As AI-native applications appear and practices like live coding and AI-assisted generation become standard, security can be embedded more deeply:
- AI agents can enforce security policy during code generation and review.
- Security controls can be codified and reused by AI-powered tools.
- Code reviews and threat modeling can be augmented or partially automated.
“We can have the AI agents leverage the security policy and actually automate stuff like security code reviews,” Gil said. “I think it’s going to bring us to a world where we are actually going to have better security than before.”
Our research echoes that direction: governance platforms, platform engineering, and clearer collaboration models are becoming critical for sustaining velocity while addressing supply chain and AI-era risks. AI doesn’t make risk go away; it changes where and how we can detect and manage it.
For now, a human-in-the-loop model remains essential. But the balance is starting to shift toward AI-assisted guardrails, with humans focused on judgment, policy, and exception handling rather than manual checklist work.
Analyst Take
Modern application teams are trapped between two pressures: ship faster, with more cloud-native services and AI capabilities and reduce breaches and misconfigurations that increasingly originate in the dev pipeline.
The conversation with Gil highlights three practical patterns that help reconcile those pressures:
- Shift left for speed, not for ceremony.
Security issues caught early are cheaper and faster to fix. The key is relevance; developers need prioritized, contextual findings that map to their code, infrastructure-as-code, and pipelines. - Use agentless and graph-based approaches to close visibility gaps.
At scale, agents alone will never reach 100% coverage. API- and graph-based platforms provide a more complete, less intrusive view of cloud state, especially for ephemeral workloads and managed services. - Make context a first-class security input.
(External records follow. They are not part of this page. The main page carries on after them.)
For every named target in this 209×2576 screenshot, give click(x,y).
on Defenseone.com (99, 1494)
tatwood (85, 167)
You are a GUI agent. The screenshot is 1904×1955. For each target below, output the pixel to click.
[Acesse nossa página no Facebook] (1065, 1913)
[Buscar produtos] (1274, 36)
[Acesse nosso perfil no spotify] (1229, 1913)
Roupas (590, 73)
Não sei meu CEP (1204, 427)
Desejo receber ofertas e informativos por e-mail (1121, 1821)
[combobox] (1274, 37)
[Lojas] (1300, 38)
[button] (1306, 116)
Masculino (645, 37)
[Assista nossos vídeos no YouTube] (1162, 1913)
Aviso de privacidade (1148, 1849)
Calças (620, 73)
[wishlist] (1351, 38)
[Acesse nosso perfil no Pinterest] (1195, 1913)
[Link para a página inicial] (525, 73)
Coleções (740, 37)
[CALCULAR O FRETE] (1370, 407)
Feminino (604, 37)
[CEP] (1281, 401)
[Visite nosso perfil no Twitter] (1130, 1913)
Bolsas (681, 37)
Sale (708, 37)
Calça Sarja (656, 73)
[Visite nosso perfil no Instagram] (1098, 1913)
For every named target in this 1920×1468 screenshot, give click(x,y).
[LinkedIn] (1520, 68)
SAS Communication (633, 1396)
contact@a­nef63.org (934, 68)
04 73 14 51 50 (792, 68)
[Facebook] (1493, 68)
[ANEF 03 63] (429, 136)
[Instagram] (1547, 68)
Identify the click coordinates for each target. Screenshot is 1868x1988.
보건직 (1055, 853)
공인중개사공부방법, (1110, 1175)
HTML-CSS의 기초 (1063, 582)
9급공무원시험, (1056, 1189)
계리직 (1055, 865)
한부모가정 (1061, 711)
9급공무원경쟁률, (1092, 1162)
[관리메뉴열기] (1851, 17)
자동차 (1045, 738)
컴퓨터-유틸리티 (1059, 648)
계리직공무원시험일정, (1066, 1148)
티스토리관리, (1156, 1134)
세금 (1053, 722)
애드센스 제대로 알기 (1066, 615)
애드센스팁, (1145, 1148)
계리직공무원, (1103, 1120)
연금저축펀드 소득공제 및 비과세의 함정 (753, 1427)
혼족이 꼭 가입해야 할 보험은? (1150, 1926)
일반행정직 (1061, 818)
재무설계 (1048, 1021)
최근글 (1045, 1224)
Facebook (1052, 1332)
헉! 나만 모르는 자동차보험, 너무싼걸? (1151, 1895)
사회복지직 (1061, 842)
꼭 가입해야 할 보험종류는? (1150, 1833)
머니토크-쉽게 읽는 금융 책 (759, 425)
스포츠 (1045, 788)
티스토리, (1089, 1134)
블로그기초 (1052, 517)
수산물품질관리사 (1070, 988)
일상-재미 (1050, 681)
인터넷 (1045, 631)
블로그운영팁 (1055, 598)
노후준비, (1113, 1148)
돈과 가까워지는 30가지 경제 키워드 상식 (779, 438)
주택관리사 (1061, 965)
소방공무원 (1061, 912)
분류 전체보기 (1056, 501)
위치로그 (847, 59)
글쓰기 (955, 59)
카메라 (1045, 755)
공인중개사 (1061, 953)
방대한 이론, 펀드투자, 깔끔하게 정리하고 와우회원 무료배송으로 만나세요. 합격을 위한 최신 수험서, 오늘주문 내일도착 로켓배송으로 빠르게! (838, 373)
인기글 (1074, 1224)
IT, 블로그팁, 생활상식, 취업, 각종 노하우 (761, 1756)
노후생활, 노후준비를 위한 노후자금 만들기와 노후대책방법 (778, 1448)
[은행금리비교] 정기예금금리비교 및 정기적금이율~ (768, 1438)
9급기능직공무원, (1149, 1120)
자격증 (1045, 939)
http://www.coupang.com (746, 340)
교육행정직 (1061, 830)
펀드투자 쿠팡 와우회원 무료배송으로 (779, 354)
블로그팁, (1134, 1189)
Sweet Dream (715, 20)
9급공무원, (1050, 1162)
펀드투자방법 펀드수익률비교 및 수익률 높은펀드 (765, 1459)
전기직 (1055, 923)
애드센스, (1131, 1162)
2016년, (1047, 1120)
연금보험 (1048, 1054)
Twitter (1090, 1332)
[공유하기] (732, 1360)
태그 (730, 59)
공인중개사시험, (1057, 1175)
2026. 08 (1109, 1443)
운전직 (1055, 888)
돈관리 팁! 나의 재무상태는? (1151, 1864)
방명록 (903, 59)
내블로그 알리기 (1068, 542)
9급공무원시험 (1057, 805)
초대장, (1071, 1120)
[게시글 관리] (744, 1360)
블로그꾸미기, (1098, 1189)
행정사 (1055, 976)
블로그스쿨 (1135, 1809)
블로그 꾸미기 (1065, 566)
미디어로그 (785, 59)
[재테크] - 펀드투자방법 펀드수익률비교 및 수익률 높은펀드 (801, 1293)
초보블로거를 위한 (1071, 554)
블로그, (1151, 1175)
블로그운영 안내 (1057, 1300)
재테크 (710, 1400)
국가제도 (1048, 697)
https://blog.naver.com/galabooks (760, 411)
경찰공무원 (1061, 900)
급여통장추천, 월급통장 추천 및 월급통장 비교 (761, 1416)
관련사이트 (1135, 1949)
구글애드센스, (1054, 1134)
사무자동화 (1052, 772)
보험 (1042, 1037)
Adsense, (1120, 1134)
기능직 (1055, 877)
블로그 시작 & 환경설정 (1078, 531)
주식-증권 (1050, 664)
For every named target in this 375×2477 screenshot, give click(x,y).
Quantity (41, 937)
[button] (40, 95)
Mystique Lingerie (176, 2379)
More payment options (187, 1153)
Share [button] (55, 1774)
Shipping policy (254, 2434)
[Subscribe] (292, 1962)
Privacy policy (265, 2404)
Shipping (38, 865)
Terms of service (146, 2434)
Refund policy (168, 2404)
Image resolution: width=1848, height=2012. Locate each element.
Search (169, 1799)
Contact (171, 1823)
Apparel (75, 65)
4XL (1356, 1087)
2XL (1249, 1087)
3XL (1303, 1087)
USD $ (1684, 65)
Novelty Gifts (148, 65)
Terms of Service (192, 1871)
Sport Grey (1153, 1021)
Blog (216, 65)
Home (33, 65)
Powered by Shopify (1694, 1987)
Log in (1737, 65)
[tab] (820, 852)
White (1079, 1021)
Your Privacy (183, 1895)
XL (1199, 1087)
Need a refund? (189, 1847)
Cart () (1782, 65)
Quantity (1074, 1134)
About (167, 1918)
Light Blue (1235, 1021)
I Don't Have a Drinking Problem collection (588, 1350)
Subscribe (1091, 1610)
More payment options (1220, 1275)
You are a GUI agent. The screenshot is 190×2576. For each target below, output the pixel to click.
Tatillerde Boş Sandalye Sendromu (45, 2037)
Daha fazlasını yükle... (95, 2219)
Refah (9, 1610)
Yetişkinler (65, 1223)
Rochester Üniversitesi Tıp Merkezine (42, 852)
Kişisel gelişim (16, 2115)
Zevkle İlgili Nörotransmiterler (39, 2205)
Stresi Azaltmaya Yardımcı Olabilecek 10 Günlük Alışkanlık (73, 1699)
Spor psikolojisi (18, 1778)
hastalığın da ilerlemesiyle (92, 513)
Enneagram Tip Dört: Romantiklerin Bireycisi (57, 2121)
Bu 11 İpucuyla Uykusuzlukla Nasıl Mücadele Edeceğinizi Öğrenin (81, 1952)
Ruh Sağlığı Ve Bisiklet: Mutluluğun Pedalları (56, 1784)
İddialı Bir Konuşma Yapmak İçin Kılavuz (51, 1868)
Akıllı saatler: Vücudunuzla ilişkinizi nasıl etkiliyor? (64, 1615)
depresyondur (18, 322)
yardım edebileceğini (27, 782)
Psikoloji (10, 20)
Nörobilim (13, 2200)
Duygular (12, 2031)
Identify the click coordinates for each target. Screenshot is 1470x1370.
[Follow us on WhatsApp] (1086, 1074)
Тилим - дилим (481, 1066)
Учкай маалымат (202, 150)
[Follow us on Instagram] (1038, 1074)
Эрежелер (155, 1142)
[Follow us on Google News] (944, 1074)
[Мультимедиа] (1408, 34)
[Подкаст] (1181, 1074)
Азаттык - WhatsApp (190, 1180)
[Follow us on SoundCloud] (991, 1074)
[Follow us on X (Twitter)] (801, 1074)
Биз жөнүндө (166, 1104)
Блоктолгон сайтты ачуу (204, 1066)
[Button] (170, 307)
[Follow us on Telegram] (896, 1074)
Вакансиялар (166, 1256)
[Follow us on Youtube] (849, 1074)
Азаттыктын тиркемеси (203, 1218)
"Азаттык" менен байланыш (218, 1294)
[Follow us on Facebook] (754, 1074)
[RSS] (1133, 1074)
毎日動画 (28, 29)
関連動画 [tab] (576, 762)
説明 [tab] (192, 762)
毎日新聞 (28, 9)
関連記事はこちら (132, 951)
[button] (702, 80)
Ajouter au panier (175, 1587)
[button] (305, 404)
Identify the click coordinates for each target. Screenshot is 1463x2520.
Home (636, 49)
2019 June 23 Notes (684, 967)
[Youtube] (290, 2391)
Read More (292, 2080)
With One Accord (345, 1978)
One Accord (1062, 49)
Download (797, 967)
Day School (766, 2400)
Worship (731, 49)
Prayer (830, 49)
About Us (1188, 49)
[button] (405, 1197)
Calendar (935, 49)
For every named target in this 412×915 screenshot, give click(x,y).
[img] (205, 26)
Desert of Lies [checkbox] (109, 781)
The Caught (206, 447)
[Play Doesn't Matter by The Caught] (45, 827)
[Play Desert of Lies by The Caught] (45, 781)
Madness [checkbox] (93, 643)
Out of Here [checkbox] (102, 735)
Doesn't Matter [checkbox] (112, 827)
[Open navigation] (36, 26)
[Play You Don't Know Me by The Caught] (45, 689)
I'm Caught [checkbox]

Environment importance, data sensitivity, exposure paths, and business impact should all factor into prioritization. Without that context, teams will either drown in alerts or turn them off.
Looking ahead, AI will likely amplify all of this: more code, more changes, more dependencies, but also more opportunities to encode and enforce secure-by-default patterns in the tools developers already use.
If you’re building or running cloud-native applications today, the path forward is clear: treat security as part of your velocity strategy, not a tax on it. Solutions like Orca’s agentless, context-rich approach are one indicator of where the ecosystem is heading.